Document text:
○ ○ ○ ○ ○ ○ ○

Generally, someone should apply 2 g for each wrist, hand, or elbow. They should apply around 4 g for each knee, ankle, or foot.

A person can apply the gel using the card. They should then gently rub the gel into the skin using their fingers.

Rinse the dosage card after each use. If an individual applied gel to their hands, they should wait at least 1 hour before washing them.

Upper extremities

If someone is applying Voltaren gel to the upper extremities, including the hands, wrists, or elbows, they should apply 2 g of gel to the affected area four times daily, or as often as their prescription states.

A person should not apply more than 8 g to any single joint of the upper extremities daily.

Lower extremities

A person should apply 4 g of gel to the lower extremities, including the foot, ankle, or knee, four times daily. They should not apply more than 16 g to any single joint in one day.

A person should not apply a total dose exceeding 32 g per day over all affected joints.

If a person applies Voltaren gel, they should avoid:

  • bathing or showering for at least an hour after application
  • application to open wounds
  • contact with eyes and mucous membranes
  • application of external heat and moisturizing dressings to treated joints
  • exposure to sunlight
  • mixing Voltaren gel with other topical products on the skin, such as cosmetics, lotion, sunscreen, and insect repellents
  • the use of other NSAIDs, including oral types
  • wearing clothing or gloves for at least 10 minutes after application

Voltaren differs from other NSAIDs in the way that people commonly use it.

○ ○ ○ ○ ○ ○ ○

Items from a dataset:
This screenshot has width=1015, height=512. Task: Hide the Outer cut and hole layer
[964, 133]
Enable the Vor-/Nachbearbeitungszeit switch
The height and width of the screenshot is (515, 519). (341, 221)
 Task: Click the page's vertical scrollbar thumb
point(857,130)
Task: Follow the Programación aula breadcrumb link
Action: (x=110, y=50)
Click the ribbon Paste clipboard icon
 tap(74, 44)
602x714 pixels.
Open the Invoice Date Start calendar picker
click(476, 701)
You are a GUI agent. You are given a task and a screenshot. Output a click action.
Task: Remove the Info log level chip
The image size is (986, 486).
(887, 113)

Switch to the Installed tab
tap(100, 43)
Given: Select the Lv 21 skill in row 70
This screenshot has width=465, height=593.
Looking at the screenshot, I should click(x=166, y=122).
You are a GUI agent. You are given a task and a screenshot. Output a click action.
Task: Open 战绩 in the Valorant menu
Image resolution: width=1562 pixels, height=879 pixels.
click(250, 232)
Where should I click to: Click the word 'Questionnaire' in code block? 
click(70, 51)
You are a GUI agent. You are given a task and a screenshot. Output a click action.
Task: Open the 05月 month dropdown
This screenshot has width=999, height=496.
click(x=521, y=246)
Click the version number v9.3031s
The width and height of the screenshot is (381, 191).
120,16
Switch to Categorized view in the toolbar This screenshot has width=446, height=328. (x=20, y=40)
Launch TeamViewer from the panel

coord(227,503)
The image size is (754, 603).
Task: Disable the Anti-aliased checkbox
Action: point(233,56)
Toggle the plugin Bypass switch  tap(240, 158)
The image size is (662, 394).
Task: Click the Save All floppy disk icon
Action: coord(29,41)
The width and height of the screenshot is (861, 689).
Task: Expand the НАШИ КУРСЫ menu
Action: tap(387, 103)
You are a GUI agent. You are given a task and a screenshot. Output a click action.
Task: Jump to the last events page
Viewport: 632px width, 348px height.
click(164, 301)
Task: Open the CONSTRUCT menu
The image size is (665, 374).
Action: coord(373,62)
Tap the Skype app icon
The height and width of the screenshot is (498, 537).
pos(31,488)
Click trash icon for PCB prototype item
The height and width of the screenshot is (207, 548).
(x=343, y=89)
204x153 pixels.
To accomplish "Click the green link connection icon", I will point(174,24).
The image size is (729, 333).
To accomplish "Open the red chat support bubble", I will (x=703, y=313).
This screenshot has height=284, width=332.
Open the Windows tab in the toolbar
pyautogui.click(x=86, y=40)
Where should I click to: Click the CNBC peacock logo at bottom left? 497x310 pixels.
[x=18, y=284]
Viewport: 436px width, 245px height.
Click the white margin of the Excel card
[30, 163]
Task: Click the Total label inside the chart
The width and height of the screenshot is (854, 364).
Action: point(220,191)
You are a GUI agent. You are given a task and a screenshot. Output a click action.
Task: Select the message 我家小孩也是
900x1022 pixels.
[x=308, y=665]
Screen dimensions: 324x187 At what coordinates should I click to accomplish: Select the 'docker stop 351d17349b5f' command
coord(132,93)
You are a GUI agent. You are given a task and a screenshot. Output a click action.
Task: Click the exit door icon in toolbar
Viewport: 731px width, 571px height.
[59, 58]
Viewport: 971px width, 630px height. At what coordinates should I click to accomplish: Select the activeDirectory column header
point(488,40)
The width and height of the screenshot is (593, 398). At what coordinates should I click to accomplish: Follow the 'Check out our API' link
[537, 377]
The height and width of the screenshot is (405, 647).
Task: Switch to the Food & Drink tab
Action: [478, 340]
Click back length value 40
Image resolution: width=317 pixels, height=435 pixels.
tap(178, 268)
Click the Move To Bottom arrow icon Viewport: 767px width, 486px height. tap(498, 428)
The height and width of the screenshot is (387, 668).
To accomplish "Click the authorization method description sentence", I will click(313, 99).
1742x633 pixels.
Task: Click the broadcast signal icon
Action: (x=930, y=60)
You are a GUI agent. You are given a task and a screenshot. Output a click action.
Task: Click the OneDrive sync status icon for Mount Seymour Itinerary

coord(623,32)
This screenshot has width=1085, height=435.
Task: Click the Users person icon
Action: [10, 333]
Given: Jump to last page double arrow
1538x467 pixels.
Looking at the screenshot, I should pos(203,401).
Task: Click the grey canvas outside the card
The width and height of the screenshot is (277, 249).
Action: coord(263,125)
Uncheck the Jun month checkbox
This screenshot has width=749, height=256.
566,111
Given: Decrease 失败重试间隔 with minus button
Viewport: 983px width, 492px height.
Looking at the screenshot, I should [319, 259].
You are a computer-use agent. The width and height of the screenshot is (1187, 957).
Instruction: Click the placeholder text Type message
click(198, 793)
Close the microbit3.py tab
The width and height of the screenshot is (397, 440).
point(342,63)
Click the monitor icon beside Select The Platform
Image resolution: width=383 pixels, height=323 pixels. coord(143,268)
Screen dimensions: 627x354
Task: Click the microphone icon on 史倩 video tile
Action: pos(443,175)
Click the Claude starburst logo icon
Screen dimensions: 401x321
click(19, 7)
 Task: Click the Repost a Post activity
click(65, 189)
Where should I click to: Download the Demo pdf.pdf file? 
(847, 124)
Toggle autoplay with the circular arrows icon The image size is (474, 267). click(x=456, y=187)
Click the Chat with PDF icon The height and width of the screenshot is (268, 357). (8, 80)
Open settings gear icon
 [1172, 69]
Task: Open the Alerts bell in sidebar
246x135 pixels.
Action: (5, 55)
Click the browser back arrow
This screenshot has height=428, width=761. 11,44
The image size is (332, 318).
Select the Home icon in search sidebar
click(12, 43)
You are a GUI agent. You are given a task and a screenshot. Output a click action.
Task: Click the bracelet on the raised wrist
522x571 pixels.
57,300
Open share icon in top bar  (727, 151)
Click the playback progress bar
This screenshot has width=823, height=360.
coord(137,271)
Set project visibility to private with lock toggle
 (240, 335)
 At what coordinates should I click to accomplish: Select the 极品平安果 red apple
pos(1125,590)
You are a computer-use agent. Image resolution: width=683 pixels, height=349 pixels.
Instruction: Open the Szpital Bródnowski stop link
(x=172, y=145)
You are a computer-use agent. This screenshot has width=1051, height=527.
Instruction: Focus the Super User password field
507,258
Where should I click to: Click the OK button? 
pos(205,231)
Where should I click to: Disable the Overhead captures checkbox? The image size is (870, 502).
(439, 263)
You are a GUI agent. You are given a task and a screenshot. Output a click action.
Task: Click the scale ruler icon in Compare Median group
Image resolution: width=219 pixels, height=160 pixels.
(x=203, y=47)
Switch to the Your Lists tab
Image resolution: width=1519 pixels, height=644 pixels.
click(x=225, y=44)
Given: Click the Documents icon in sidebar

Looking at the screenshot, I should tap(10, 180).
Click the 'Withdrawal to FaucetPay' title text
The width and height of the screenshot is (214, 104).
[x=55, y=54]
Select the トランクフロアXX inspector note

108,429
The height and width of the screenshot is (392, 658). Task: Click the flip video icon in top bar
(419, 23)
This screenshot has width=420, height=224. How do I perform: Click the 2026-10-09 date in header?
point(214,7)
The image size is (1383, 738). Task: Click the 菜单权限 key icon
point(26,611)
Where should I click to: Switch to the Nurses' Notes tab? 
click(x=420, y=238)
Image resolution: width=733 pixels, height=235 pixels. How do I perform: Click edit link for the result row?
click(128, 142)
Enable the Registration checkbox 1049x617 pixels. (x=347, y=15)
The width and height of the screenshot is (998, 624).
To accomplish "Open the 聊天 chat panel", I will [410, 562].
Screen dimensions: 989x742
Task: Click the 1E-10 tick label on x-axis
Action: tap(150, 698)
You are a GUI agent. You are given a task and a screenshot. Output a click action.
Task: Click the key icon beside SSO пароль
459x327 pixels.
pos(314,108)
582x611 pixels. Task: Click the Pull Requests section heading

○ ○ ○ ○ ○ ○ ○

What you are asked to do:
From the Voltaren gel dosing text, output the stretch from "If someone is" through "all affected joints." word for word.

Response:
If someone is applying Voltaren gel to the upper extremities, including the hands, wrists, or elbows, they should apply 2 g of gel to the affected area four times daily, or as often as their prescription states.

A person should not apply more than 8 g to any single joint of the upper extremities daily.

Lower extremities

A person should apply 4 g of gel to the lower extremities, including the foot, ankle, or knee, four times daily. They should not apply more than 16 g to any single joint in one day.

A person should not apply a total dose exceeding 32 g per day over all affected joints.